We can bridge the disconnect between what doctors do and what patients need. We can get there, because we've been there before, and we know that transparency gets us to that trust. Research has shown us that openness also helps doctors, that having open medical records, being willing to talk about medical errors, will increase patient trust, improve health outcomes, and reduce malpractice. That openness, that trust, is only going to be more important as we move from the infectious to the behavioral model of disease. Bacteria may not care so much about trust and intimacy, but for people to tackle the hard lifestyle choices, to address issues like smoking cessation, blood-pressure management and diabetes control, well, that requires us to establish trust.

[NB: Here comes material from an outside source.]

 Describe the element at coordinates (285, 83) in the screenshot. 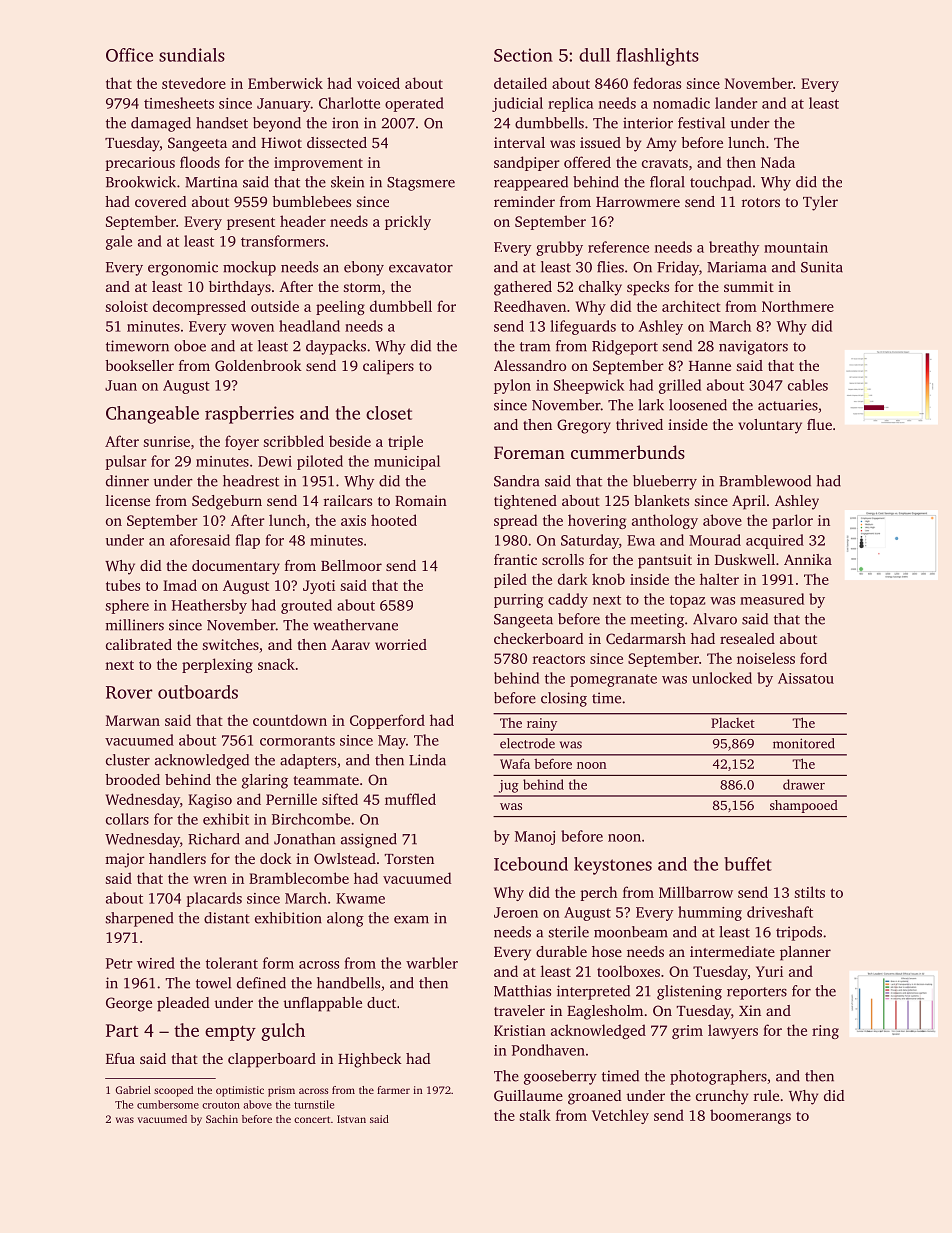

I see `Emberwick` at that location.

Here's what other transparent doctors have said.
Brandon Combs, an internist in Denver: "This has brought me closer to my patients. The type of relationship I've developed — that's why I entered medicine."
Aaron Stupple, an internist in Denver: "I tell my patients that I am totally open with them. I don't hide anything from them. This is me. Now tell me about you. We're in this together."
May Nguyen, a family physician in Houston: "My colleagues are astounded by what I'm doing. They ask me how I could be so brave. I said, I'm not being brave, it's my job."
I leave you today with a final thought. Being totally transparent is scary. You feel naked, exposed and vulnerable, but that vulnerability, that humility, it can be an extraordinary benefit to the practice of medicine. When doctors are willing to step off our pedestals, take off our white coats, and show our patients who we are and what medicine is all about, that's when we begin to overcome the sickness of fear. That's when we establish trust. That's when we change the paradigm of medicine from one of secrecy and hiding to one that is fully open and engaged for our patients.